Practices aren't enough. You need to instill value systems and social norms that reinforce them. Agile is pretty good for this, too. If you haven't done so in a while, re-read the Agile manifesto. It offers a core set of values. And a policy of "do no harm" is a good starting point for a value system.
These things gives us a foundation of excellence. They reduce the noise and distractions, and makes quality central to, not a potential byproduct of, what we do.Rebuild
The unwinding work strips out the misfit layers and lets us improve our fundamentals. But that isn't enough. We also have some rebuilding to do.
Organize people by how your customers work with you, not how the technology works together. It doesn't make sense to organize a business orthogonally to the way it makes money, by product, or by customer-activity model.

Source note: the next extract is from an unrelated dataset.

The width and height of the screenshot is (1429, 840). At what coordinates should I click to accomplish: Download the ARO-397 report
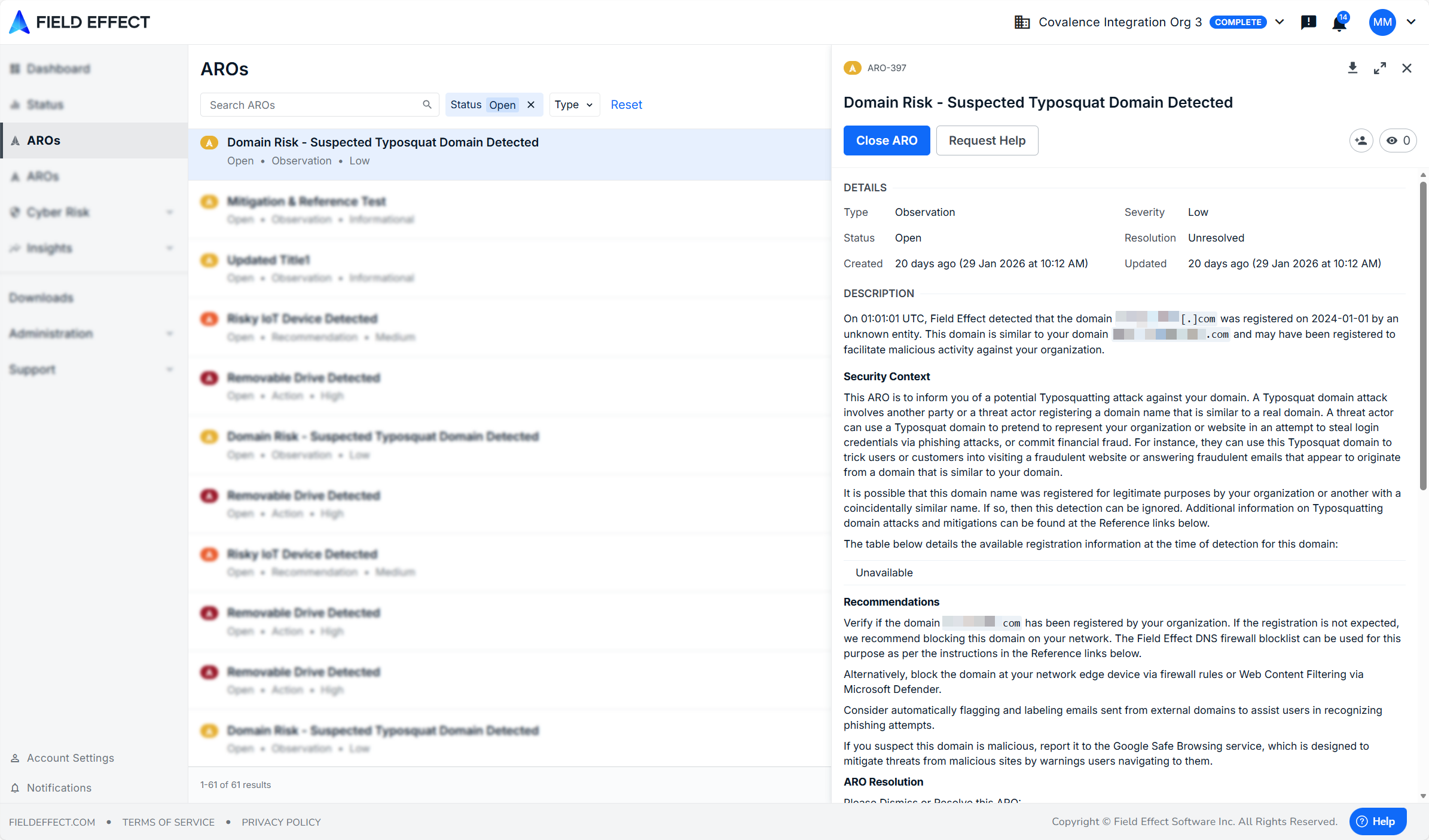(1352, 68)
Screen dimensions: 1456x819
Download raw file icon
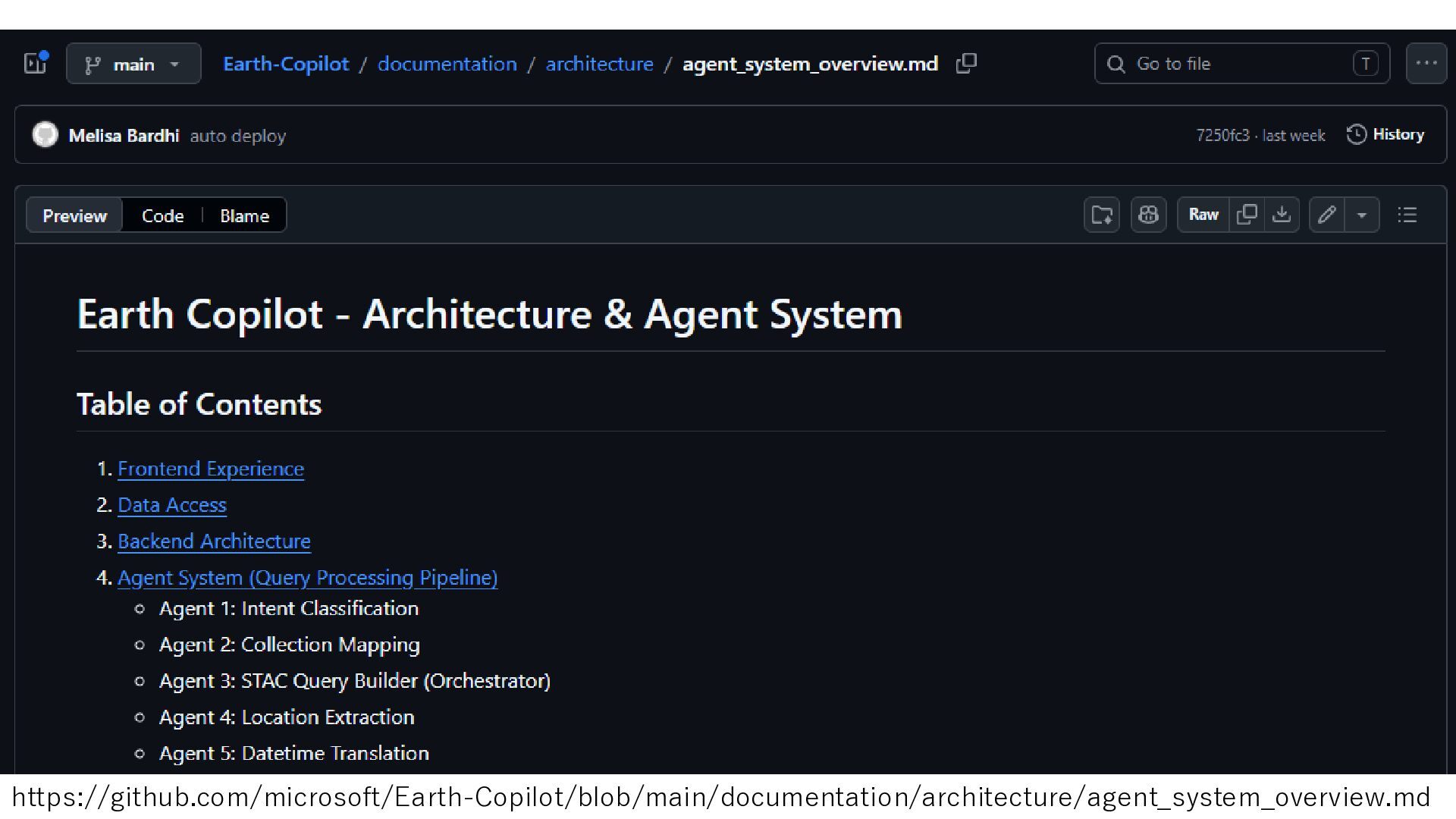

Hire in new people who are not only smart and talented but specifically have the completion and collaboration genes in their DNA. Then, pair. Then rotate pairs. Then pair across discipline - BAs with Developers, Developers with QAs, UX with QAs. Do not underestimate how difficult it will be for people to pair. People will quit as a result of this. But this is a highly effective way to unwind knowledge silos. Unit tests are helpful, Stories with acceptance criteria are helpful, but nothing reduces proprietary knowledge as effectively as people actively working together on a specific solution.
Advance the state of your practice as far down the path of Continuous Delivery as you can. Make many small deliveries (Agile Stories are fantastic for enabling this). Commit code frequently. Build continuously. Automate everything. Deploy many times a day.
ResultsThis will leave you more resilient to downside risks (less susceptibility to catastrophic events) and able to capitalize on upside opportunities (quickly satisfy needs). Stability and innovation are no longer trade-offs.
You can start to rebuild while you are still unwinding. Just know why you are doing what you are doing. Reorganizing without behaviour change is just going to add layers and confusion. Similarly, introducing better practices will make your organization less bad, but won't make it world class.
Do not under-estimate the work and commitment this requires This is a major overhaul. This requires changing people and changing mind-sets, a lot of communication and reassurance, a suspension of disbelief that this will work, and tenacity during the trough of despair when it looks like things are getting worse, not better.Most of all, remember that the most critical acts of leadership are the repeated commitments not to a vision, but to the people responsible for executing it. They'll make mistakes. They'll make plenty of mistakes. Make it safe to make mistakes. Do not hold people to an expectation of perfection, but that they act, iterate, and learn.